• [Problem description]
Only the lines from the one containing "[Load image 2 in gallery view] (204, 674)" through the one containing "Delivery Info (204, 1963)" should be printed, exactly as they appear below, with both ends included.

BEGIN Source information

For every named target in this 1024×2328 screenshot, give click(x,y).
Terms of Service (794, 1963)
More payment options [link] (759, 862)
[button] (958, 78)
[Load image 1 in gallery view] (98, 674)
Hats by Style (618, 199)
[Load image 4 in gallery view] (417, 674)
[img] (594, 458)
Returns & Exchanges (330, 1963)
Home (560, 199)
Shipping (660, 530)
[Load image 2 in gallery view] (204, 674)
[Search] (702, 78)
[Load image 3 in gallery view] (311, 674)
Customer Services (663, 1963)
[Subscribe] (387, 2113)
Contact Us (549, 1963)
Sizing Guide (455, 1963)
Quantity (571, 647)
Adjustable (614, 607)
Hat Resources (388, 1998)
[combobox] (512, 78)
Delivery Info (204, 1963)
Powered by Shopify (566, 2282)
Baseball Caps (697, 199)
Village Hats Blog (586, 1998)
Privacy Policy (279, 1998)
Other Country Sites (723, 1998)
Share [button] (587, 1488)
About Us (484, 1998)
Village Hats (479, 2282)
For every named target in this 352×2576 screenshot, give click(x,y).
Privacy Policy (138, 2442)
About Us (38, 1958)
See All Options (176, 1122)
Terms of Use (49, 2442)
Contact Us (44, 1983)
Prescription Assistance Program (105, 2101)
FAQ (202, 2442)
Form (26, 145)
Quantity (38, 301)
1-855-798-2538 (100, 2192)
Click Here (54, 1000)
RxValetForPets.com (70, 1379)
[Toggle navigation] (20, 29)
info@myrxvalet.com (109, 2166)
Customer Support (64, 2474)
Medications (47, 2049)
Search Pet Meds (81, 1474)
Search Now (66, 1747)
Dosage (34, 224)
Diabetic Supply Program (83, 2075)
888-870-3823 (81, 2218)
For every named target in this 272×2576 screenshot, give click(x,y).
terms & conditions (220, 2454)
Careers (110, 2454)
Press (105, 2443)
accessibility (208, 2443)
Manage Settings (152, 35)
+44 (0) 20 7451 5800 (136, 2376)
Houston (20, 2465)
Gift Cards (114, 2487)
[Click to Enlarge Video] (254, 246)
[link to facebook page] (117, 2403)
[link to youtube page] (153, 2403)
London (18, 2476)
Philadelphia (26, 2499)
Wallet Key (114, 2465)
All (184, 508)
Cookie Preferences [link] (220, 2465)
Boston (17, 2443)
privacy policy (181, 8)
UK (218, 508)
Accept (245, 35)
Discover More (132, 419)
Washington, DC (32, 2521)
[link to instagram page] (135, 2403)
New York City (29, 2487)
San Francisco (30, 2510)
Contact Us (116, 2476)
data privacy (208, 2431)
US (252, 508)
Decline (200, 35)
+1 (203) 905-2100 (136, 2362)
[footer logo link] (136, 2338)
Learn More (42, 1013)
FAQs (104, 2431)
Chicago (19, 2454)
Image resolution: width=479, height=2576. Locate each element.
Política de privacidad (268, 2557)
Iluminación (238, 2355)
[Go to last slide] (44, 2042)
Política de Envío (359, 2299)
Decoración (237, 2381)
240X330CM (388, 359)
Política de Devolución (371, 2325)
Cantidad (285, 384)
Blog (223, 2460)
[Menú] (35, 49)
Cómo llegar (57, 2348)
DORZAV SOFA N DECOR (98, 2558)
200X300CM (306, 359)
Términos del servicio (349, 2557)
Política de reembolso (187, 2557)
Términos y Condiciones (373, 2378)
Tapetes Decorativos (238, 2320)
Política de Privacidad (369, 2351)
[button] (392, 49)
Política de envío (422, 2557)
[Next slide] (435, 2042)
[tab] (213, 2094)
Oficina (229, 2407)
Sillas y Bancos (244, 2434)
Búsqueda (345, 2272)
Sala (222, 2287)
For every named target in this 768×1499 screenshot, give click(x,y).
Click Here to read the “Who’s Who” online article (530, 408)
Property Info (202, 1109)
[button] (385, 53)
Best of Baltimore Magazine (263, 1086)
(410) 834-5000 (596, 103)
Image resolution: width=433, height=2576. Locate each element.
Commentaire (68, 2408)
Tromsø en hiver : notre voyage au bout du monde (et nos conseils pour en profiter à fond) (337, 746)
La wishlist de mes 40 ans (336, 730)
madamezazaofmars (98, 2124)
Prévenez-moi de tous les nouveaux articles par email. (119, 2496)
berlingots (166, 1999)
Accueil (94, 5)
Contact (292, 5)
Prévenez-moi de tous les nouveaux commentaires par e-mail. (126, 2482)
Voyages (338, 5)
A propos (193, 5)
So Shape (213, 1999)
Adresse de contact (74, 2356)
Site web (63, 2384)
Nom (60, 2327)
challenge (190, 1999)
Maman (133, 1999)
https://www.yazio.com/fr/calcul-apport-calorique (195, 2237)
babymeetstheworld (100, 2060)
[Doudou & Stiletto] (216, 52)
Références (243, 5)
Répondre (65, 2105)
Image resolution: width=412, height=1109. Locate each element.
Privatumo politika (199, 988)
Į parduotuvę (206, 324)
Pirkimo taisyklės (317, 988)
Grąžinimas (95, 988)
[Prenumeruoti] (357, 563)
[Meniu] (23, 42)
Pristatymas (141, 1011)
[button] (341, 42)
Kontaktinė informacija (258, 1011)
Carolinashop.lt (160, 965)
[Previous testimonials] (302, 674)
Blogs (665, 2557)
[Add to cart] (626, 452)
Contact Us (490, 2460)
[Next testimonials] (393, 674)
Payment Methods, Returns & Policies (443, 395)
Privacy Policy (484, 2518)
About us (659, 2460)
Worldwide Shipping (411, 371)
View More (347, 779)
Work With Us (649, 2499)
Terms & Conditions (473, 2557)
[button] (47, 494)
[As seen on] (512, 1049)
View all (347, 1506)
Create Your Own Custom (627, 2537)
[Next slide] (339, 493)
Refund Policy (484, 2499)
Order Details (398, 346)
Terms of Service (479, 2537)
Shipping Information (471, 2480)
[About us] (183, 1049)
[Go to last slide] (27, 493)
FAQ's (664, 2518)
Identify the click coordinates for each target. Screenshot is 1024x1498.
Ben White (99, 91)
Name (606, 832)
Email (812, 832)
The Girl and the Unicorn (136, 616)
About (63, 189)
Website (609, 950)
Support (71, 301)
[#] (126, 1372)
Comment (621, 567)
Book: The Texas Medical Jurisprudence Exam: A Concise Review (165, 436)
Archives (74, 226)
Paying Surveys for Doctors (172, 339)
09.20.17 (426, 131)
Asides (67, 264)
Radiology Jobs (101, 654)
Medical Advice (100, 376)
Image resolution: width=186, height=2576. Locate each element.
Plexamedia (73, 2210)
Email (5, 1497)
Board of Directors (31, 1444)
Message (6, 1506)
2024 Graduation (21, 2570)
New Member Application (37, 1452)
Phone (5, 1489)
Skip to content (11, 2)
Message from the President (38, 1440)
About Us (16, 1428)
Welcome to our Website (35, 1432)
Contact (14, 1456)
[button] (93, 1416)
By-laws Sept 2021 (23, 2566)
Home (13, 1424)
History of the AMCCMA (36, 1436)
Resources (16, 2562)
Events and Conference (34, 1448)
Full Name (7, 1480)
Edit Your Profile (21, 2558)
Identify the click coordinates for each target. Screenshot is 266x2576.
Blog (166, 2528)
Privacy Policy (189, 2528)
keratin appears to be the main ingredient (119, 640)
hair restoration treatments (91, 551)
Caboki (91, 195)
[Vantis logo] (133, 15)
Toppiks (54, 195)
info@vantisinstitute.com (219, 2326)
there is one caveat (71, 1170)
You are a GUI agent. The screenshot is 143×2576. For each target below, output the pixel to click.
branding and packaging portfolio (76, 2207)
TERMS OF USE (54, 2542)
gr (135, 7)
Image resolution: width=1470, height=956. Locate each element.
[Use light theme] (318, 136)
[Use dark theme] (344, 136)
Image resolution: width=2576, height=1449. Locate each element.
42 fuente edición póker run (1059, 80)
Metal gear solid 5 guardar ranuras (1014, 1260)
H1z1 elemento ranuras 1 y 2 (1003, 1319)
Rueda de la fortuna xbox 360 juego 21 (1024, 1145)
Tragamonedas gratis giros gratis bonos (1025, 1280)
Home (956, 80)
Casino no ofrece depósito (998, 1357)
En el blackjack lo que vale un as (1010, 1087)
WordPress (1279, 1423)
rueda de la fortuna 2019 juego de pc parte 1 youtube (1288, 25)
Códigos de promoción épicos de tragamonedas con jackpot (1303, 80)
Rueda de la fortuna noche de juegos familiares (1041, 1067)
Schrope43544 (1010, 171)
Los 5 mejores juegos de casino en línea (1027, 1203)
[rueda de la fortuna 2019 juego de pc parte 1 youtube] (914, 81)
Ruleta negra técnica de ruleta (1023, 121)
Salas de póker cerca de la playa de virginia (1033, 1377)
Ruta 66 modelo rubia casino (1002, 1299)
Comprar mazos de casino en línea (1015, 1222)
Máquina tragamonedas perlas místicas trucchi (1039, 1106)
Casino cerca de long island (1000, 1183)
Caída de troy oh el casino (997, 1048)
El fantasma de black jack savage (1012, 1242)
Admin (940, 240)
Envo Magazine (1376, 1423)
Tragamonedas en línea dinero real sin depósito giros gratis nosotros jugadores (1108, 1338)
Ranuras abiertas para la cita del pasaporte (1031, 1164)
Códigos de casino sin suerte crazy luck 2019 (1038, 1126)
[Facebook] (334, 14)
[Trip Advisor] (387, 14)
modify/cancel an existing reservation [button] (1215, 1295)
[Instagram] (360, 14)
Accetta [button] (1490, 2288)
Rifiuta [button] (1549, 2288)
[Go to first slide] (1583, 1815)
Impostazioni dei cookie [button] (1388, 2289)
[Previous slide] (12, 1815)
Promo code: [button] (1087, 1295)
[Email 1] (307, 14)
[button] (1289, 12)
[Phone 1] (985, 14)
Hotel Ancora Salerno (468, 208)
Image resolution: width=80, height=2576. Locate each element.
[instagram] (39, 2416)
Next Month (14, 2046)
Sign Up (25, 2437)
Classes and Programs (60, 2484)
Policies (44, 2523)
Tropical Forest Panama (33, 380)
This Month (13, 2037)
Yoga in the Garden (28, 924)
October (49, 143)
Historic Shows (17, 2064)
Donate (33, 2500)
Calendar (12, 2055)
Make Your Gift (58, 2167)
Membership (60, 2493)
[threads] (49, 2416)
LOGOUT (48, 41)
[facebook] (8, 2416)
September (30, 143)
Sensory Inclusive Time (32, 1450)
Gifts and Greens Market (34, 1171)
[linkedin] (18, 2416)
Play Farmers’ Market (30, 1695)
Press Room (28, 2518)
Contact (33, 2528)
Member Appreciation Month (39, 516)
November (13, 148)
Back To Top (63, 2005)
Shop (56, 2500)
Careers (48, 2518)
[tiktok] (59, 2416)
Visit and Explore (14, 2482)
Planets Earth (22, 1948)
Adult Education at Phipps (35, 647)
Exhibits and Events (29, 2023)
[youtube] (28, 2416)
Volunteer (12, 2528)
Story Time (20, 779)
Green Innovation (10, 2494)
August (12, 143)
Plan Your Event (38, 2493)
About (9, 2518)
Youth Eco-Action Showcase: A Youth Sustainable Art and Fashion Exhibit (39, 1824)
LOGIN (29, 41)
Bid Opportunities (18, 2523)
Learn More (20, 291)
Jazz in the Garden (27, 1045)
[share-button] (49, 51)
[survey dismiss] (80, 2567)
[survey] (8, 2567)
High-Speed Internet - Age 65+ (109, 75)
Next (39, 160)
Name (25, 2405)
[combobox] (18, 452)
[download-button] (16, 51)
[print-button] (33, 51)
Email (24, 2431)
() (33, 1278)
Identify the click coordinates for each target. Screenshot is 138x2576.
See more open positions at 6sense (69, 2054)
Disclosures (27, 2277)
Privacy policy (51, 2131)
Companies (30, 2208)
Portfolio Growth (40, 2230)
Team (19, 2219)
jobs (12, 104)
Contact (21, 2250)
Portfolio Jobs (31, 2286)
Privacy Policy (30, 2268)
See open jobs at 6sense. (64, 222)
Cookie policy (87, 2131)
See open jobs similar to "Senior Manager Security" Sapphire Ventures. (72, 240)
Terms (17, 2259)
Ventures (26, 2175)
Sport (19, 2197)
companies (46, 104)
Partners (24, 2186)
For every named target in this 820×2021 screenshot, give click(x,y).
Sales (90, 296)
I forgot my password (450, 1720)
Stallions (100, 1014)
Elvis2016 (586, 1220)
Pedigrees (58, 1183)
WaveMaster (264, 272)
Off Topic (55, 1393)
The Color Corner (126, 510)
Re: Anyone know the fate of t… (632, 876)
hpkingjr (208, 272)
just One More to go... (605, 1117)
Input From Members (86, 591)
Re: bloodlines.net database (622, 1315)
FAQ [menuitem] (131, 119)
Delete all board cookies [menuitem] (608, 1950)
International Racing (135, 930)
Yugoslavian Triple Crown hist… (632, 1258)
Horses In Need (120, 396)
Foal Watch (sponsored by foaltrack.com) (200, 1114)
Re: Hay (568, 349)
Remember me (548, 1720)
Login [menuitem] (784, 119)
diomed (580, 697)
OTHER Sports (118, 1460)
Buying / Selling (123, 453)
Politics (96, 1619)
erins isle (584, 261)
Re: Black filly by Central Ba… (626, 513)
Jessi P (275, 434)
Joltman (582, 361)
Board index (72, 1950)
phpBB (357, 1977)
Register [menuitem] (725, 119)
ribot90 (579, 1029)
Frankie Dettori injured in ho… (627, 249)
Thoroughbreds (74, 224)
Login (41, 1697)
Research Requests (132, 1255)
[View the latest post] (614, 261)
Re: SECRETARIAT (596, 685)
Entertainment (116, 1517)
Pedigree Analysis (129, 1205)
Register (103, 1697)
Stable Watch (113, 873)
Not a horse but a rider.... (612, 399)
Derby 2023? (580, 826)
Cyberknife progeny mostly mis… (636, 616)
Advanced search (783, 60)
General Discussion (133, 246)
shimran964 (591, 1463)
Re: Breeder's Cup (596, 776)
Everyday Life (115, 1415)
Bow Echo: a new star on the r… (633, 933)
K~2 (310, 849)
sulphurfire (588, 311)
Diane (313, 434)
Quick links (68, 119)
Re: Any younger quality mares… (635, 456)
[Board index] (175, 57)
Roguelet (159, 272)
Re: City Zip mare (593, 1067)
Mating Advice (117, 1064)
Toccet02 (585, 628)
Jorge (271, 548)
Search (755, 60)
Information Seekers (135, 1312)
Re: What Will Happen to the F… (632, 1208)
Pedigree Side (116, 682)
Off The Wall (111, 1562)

END Source information

• [Result]
[Load image 2 in gallery view] (204, 674)
[Search] (702, 78)
[Load image 3 in gallery view] (311, 674)
Customer Services (663, 1963)
[Subscribe] (387, 2113)
Contact Us (549, 1963)
Sizing Guide (455, 1963)
Quantity (571, 647)
Adjustable (614, 607)
Hat Resources (388, 1998)
[combobox] (512, 78)
Delivery Info (204, 1963)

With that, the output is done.